Sunday, May 10, 2015

THE STRANGE CASE OF DR. JEKYLL AND MR. HYDE by Robert Louis Stevenson Part Eight, The Last Night



THE STRANGE CASE OF DR. JEKYLL AND MR. HYDE
by Robert Louis Stevenson
PART EIGHT
THE LAST NIGHT


Mr. Utterson was sitting by his fireside one evening after dinner, when
he was surprised to receive a visit from Poole.

"Bless me, Poole, what brings you here?" he cried; and then taking a
second look at him, "What ails you?" he added; "is the doctor ill?"

"Mr. Utterson," said the man, "there is something wrong."

"Take a seat, and here is a glass of wine for you," said the lawyer.
"Now, take your time, and tell me plainly what you want."

"You know the doctor's ways, sir," replied Poole, "and how he shuts
himself up. Well, he's shut up again in the cabinet; and I don't like
it, sir--I wish I may die if I like it. Mr. Utterson, sir, I'm afraid."

"Now, my good man," said the lawyer, "be explicit. What are you afraid
of?"

"I've been afraid for about a week," returned Poole, doggedly
disregarding the question, "and I can bear it no more."

The man's appearance amply bore out his words; his manner was altered
for the worse; and except for the moment when he had first announced his
terror, he had not once looked the lawyer in the face.

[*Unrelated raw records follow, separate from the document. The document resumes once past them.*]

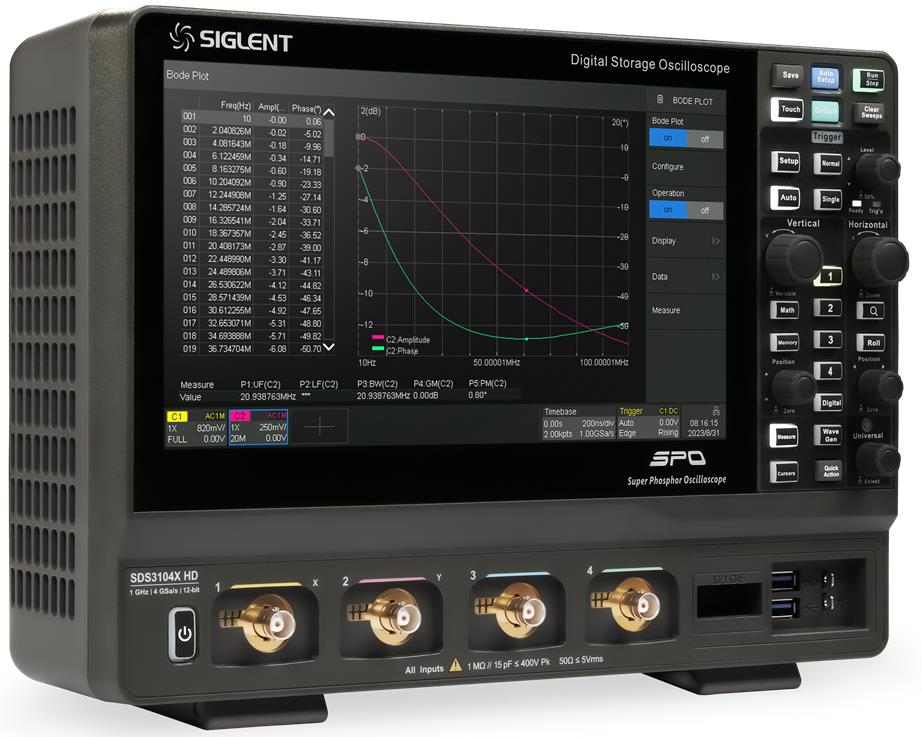Viewport: 922px width, 737px height.
Task: Expand the Data submenu
Action: [686, 276]
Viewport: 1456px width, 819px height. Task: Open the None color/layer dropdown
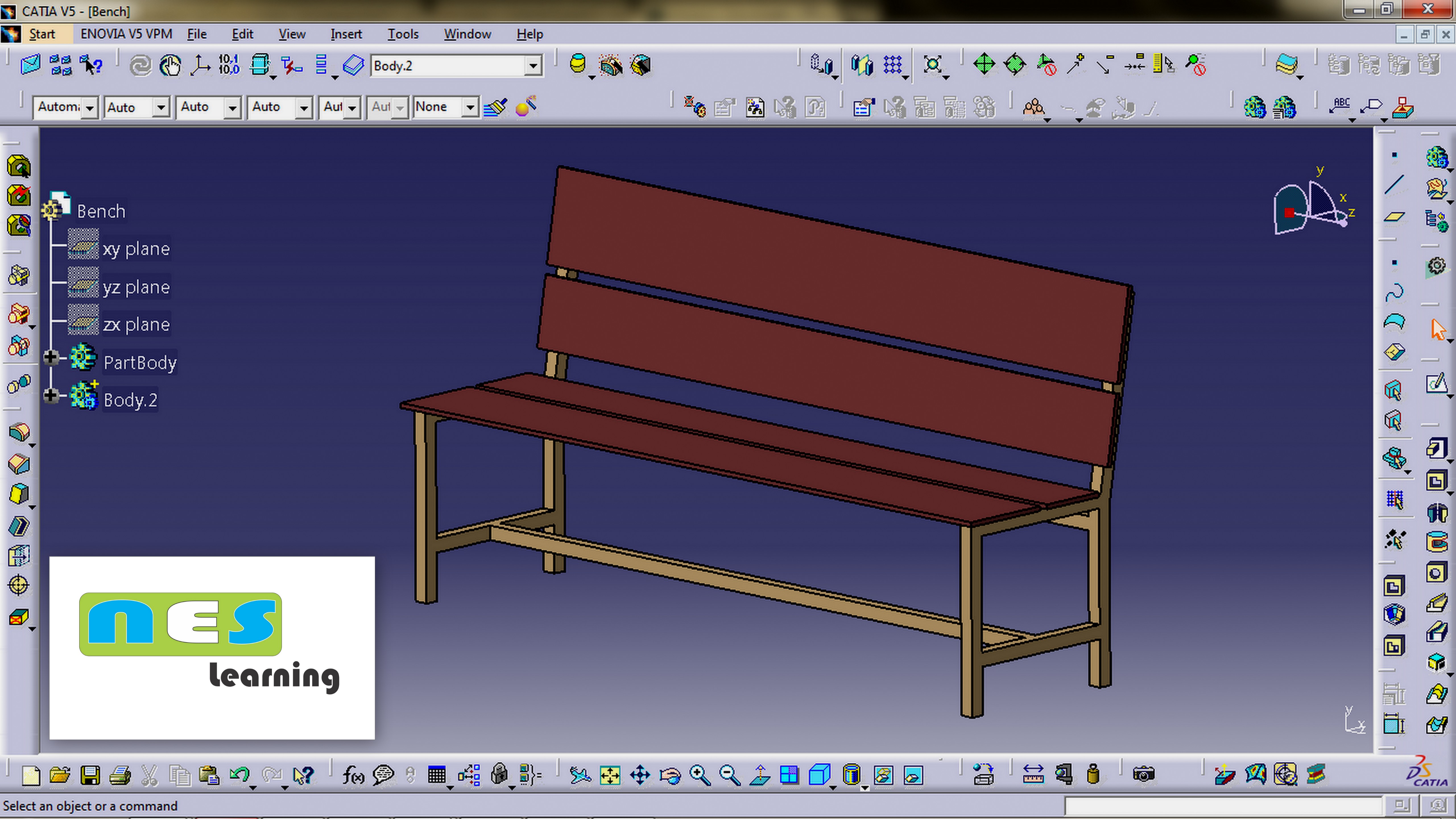[470, 107]
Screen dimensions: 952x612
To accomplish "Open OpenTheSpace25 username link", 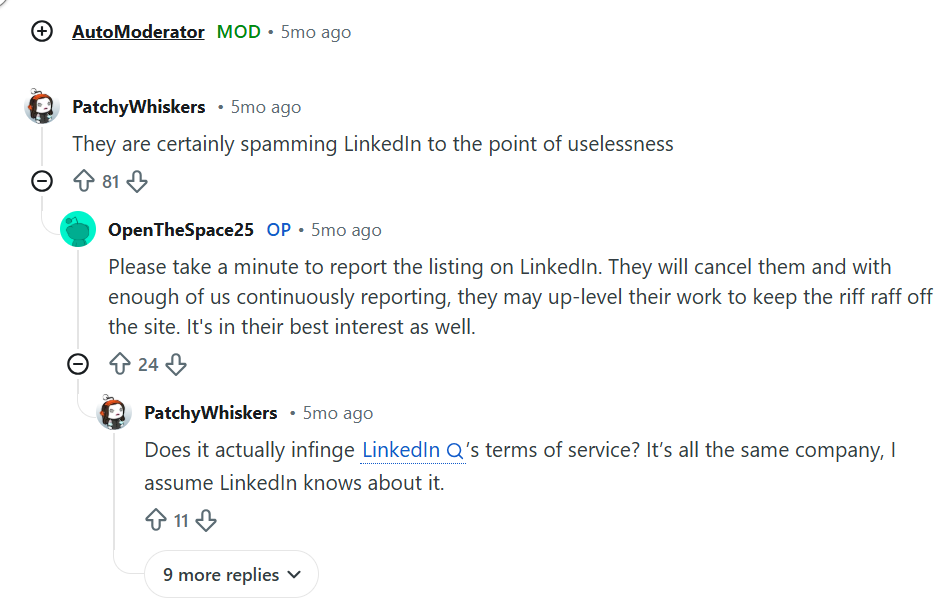I will tap(181, 230).
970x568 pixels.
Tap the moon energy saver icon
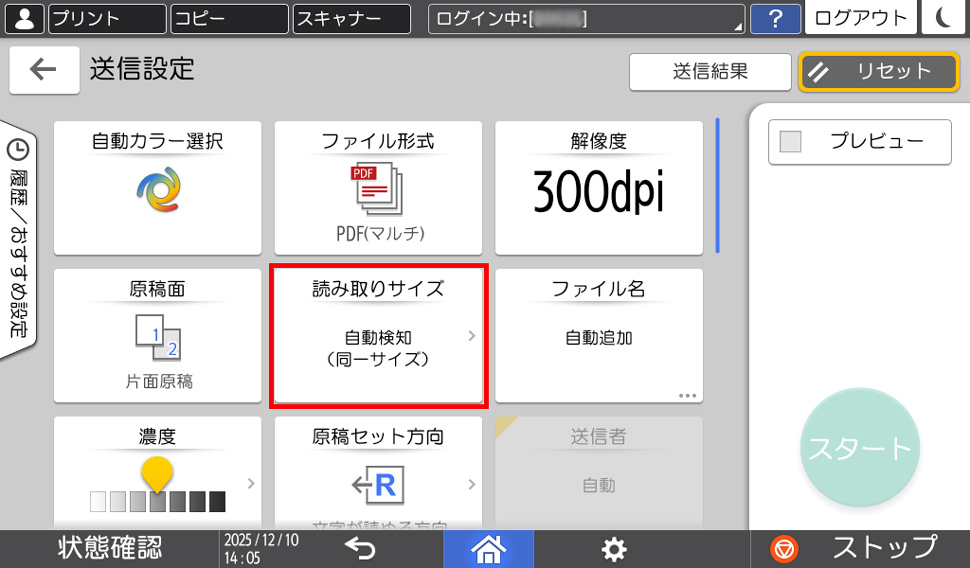click(x=944, y=18)
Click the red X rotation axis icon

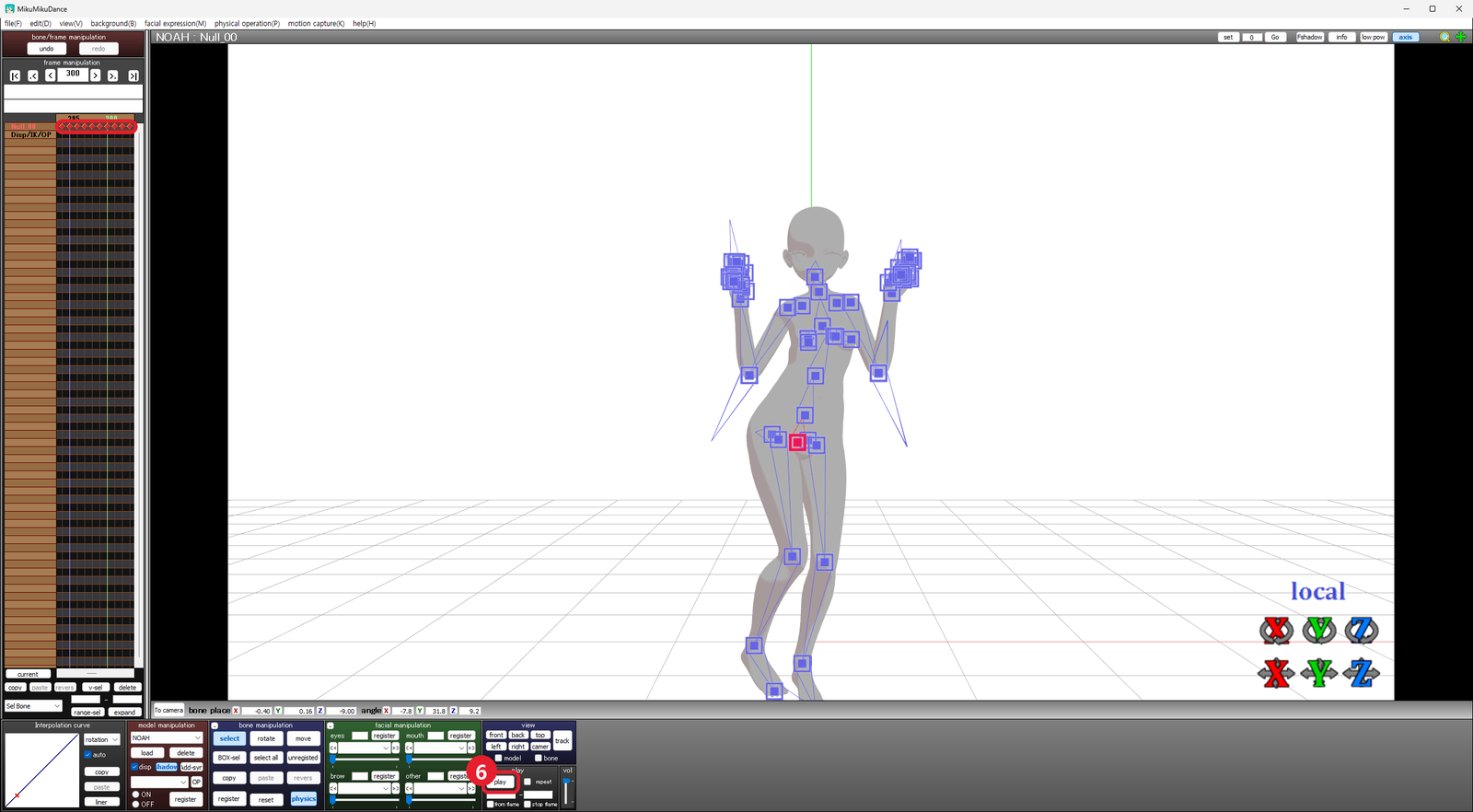coord(1276,631)
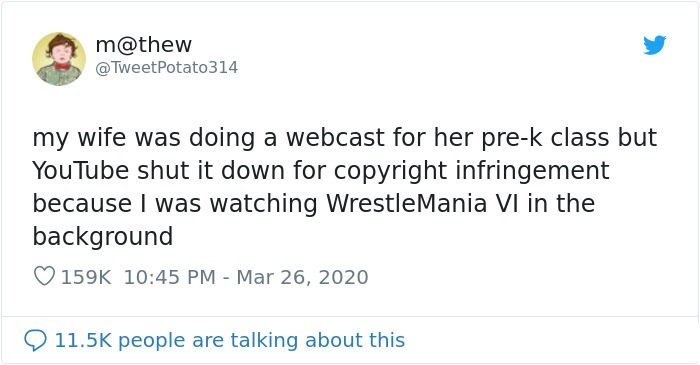Open the m@thew display name
Image resolution: width=700 pixels, height=365 pixels.
pyautogui.click(x=143, y=45)

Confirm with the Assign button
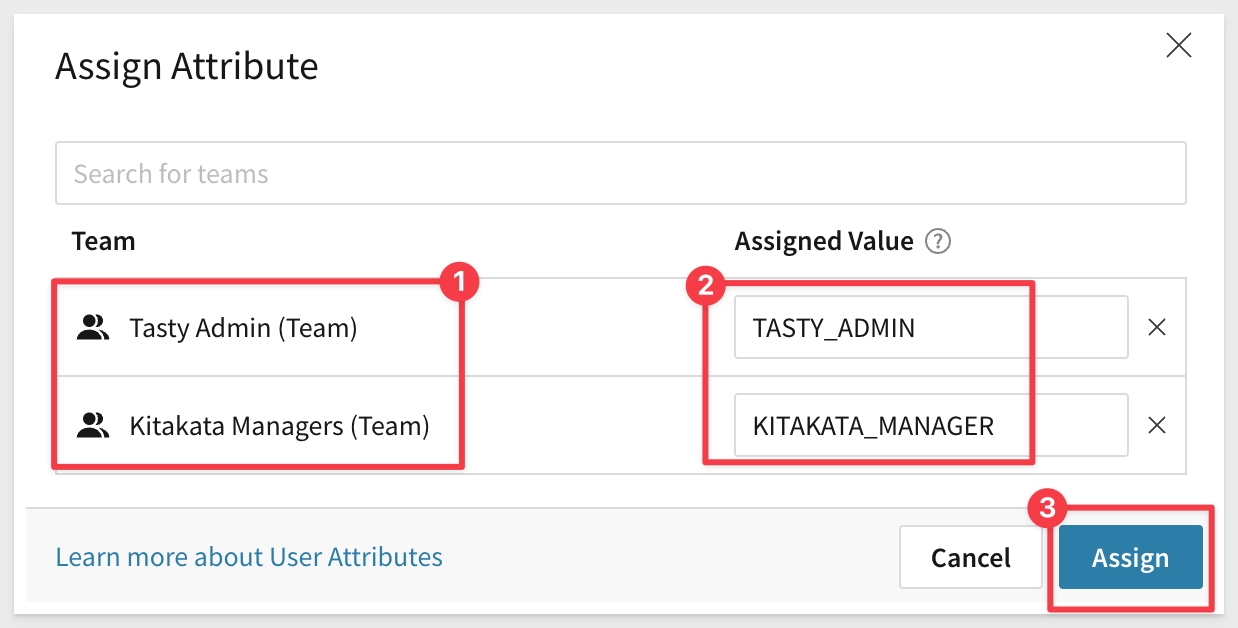pos(1130,558)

Even now, he sat
with the glass of wine untasted on his knee, and his eyes directed to a
corner of the floor. "I can bear it no more," he repeated.

"Come," said the lawyer, "I see you have some good reason, Poole; I see
there is something seriously amiss. Try to tell me what it is."

"I think there's been foul play," said Poole, hoarsely.

"Foul play!" cried the lawyer, a good deal frightened and rather
inclined to be irritated in consequence. "What foul play! What does the
man mean?"

"I daren't say, sir," was the answer; "but will you come along with me
and see for yourself?"

Mr. Utterson's only answer was to rise and get his hat and greatcoat;
but he observed with wonder the greatness of the relief that appeared
upon the butler's face, and perhaps with no less, that the wine was
still untasted when he set it down to follow.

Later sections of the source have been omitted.